Foam Bee - You Are the Lucky One Originally recorded in 1998, You Are the Lucky One is a lovingly crafted ambient album. It has hints of the likes of Boards of Canada and Brian Eno -- making it a minimalist pleasure center. It's also worth checking out the other releases from the same artist, many of which are pay-what-you-want or free.
Jared - Unseen We're starting to notice that Denver has a lot of ambient-electronic acts hidden in the recesses of the Internet. Jared is another one -- with a dark, almost industrial sound pulsing along at a low BPM.
Signal Path - clash Signal Path makes electronic music with some jazzy riffs, glimpses of indie sensibilities and deep, deep lows. Think Ninjatune style and you'll be on the right track.
Spirit Guide - Underneath the Cracked Horizon More ambient tunes, but Spirit Guide lines up more closely with indie than it does with electronic most of time, sounding closer to something like Bibio.
Skizzaz - SkullCrack A nice collection of some absolutely funky beats. We have to say we were expecting something a bit more comical with this, but were pleasantly surprised.
Tayke One - Spoken Words We've noticed far too few of Denver's hip-hop groups aren't latching onto the free or name-your-price models. Tayke One takes to the free route, and in turn, you get some minimalist hip-hop with quiet vocals and beats.
B. Serious - Serious Business Volume 2 B. Serious is big-sounding -- really big-sounding. It might just be a bunch of studio techniques, but this is as handsome as any major-label rap release.
QKnox - Meet Mr. Q QKnox can best be described as ambient-instrumental hip-hop with a taste for funk and a little jazz.
Sir Vaant the Silensa - Guetto Livin Well, they tag themselves as crunk -- we still have no idea what that really means -- but we'll just go with that. Crunk.
[formalscience] - Here and There... Denver used to be home to millions of funky noise acts, but that number has seemed to dissipate a bit over time. In any event, here's some creepy lo-fi noise for your morning drive to Hell Island.

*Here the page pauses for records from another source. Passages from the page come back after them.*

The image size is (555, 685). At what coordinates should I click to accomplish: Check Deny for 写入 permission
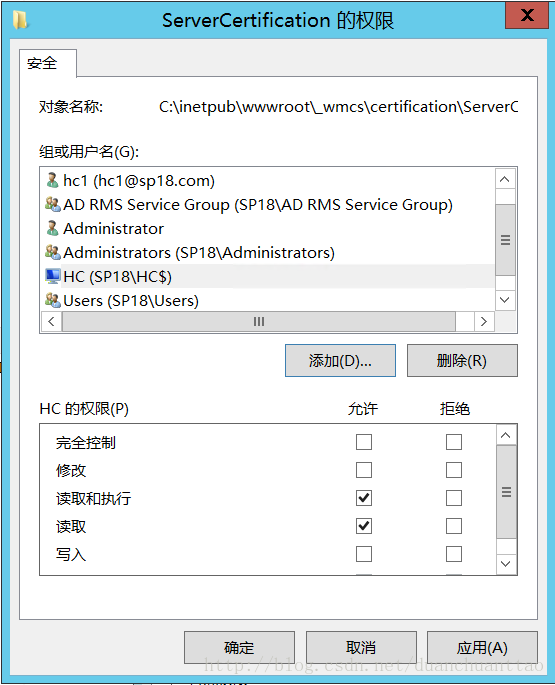click(454, 554)
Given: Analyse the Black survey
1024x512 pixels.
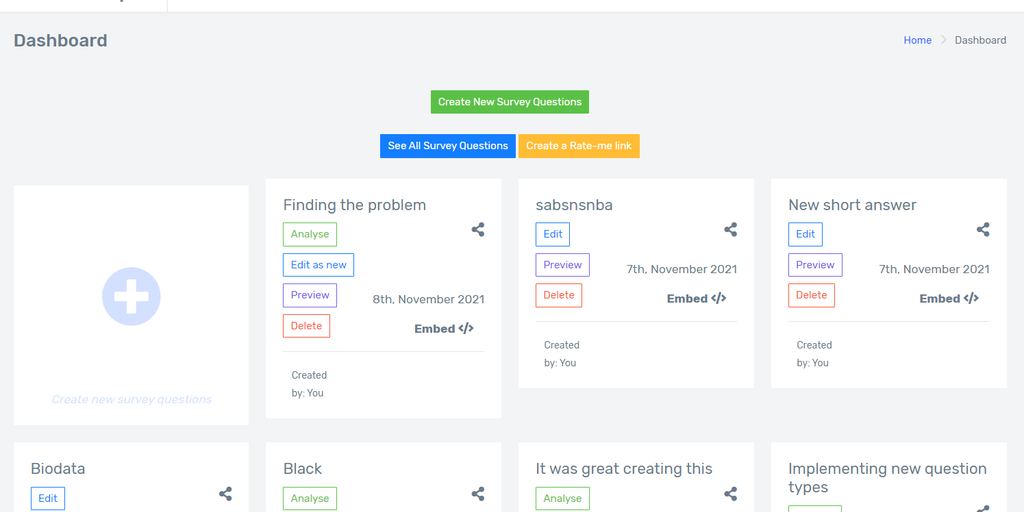Looking at the screenshot, I should pyautogui.click(x=310, y=498).
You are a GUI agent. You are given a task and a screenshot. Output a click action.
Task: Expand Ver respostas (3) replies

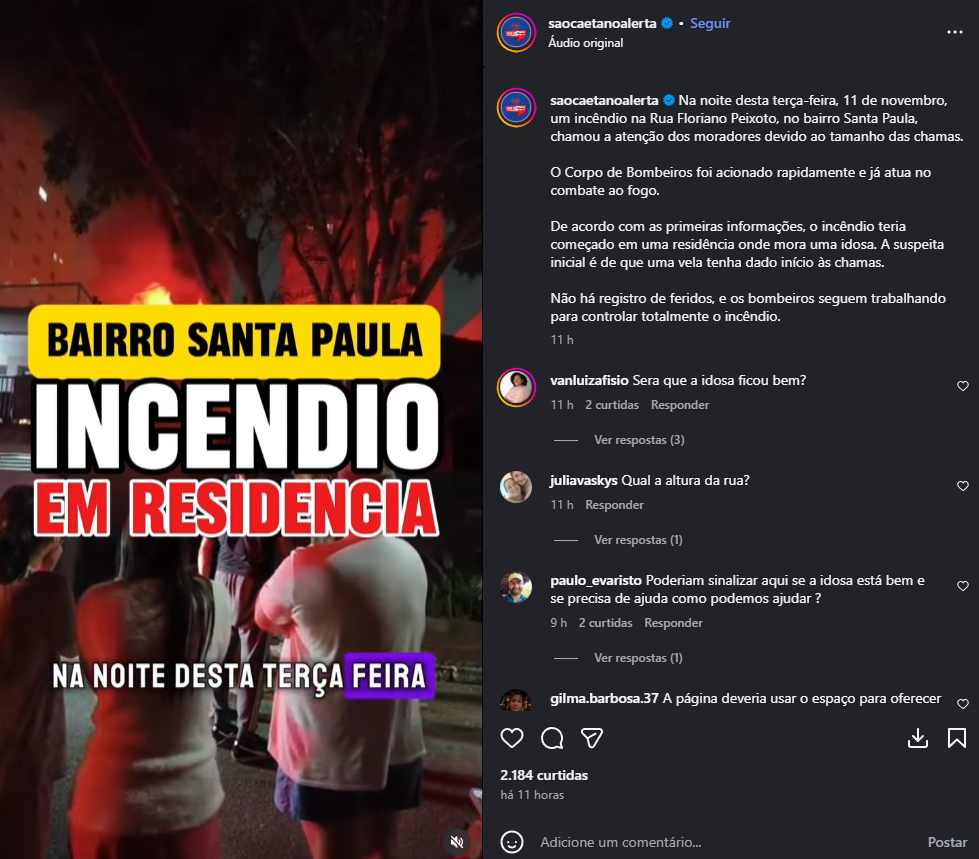[x=639, y=440]
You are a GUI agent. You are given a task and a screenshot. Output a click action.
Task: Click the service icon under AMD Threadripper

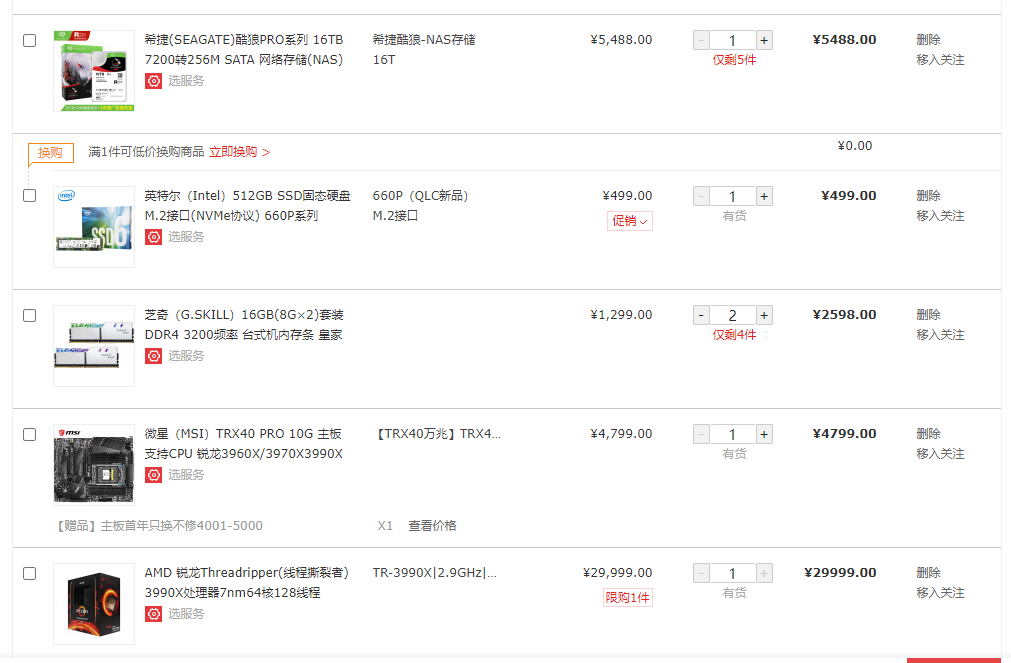[153, 613]
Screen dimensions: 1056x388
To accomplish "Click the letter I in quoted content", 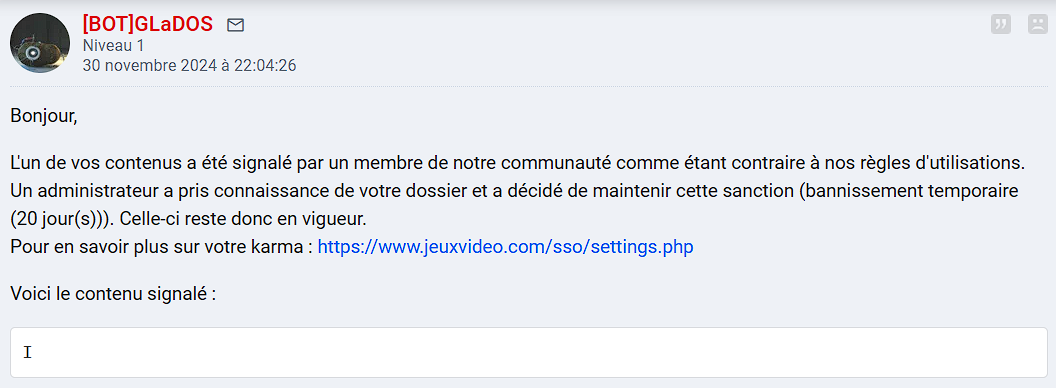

Ken K - Maiden Voyage Pt 2 This is actually described rather well on the album's page: "it is a nice background listen for just about anything." There you have it.
Siamese Royalty - Siamese Royalty What happens when two dudes who love metal get together and make an electronic-grind record with just guitars and computers? Well, Siamese Royalty happens. Don't say we didn't warn you.

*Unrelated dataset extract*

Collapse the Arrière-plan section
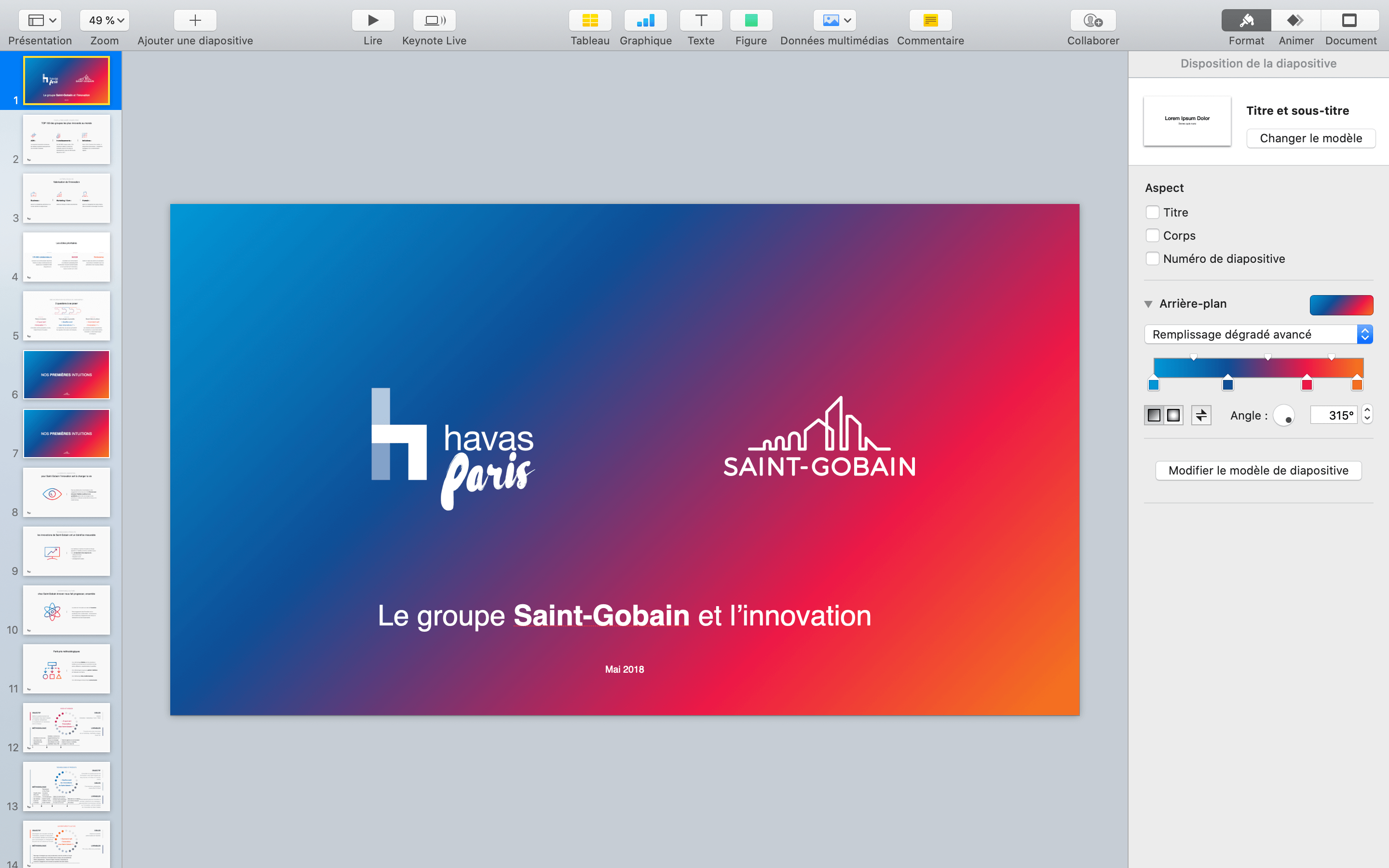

Sherman to the Fucking Sea - No Sleep 'til Buffalo If the band name doesn't clue you in, this is metal. Grimy, yelly, old-school Victory Records-style metal.

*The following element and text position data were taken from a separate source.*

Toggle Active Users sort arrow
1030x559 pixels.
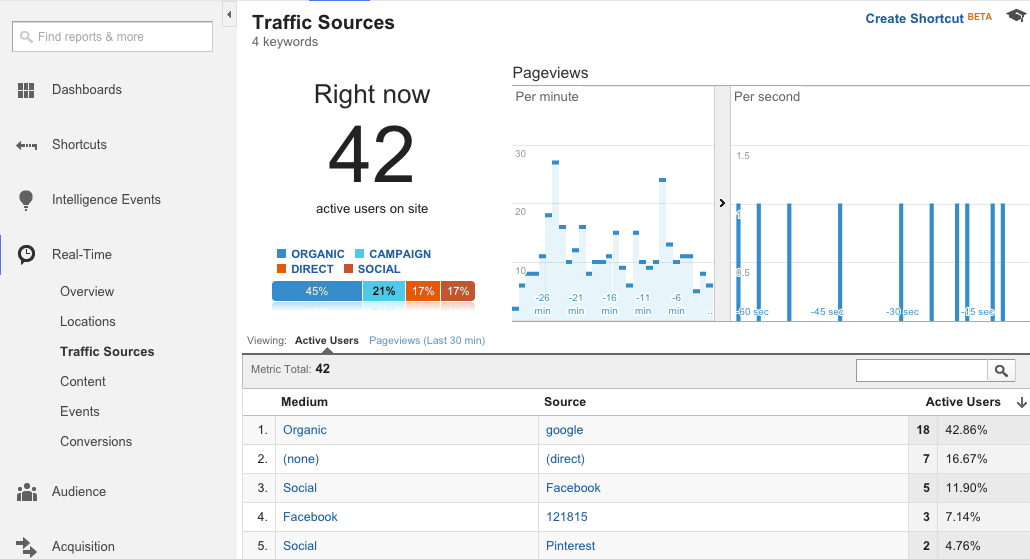click(x=1021, y=403)
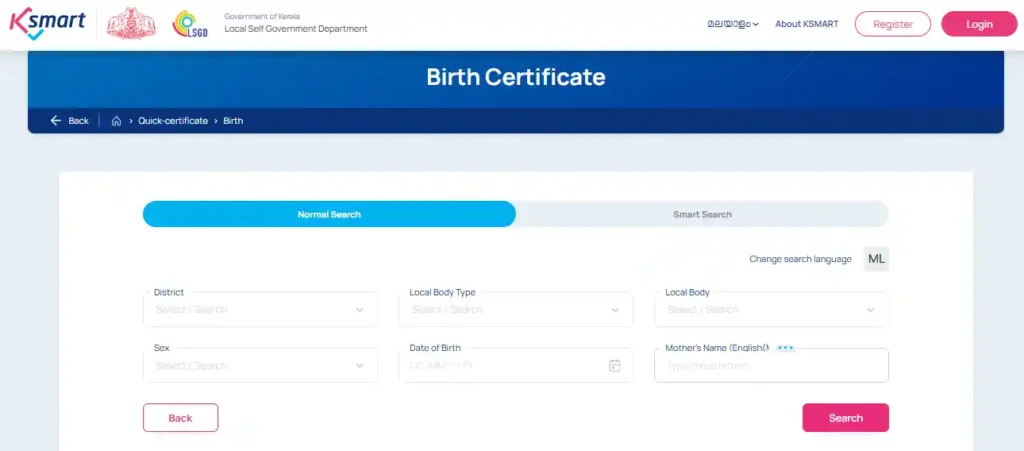
Task: Expand the Sex dropdown
Action: coord(260,366)
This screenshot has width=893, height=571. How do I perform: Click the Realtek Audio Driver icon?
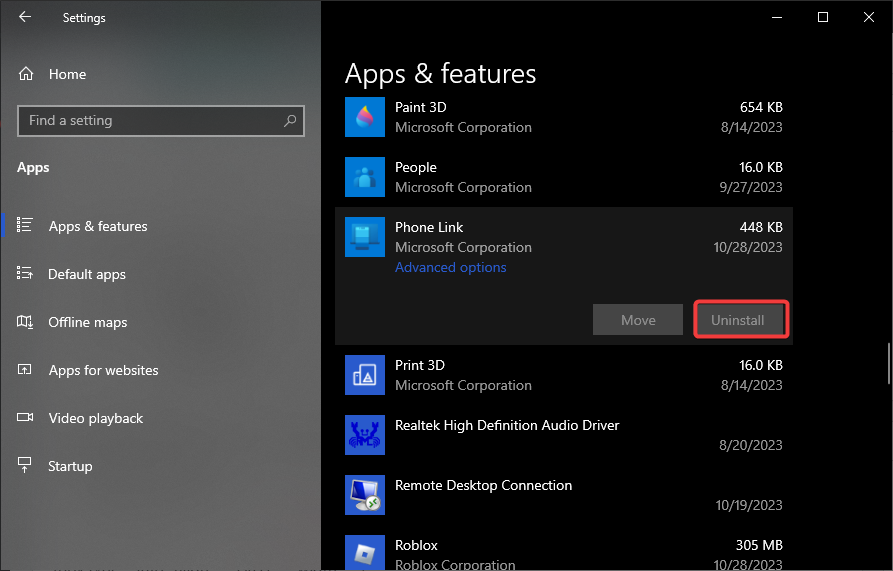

In Favor of Eliza - Dreams How often are you afforded the opportunity to hear songs that have ukulele and Moog at the same time? Not often. Now, how many times have you heard those two in combination with children's songs? Never, that's when. Until now, that is.
Ratfuck - Breakfast! Ratfuck is punk, or crust, or hardcore -- it just depends on who you talk to. We can't understand what they're screaming about, but considering the album title, we can only assume it's Cocoa Puffs.
Sense From Nonsense - An Experiment in Mischmasch Totally whacked-out non-grooves, chaos -- but it all has a sense about it that makes us think it's supposed to make sense.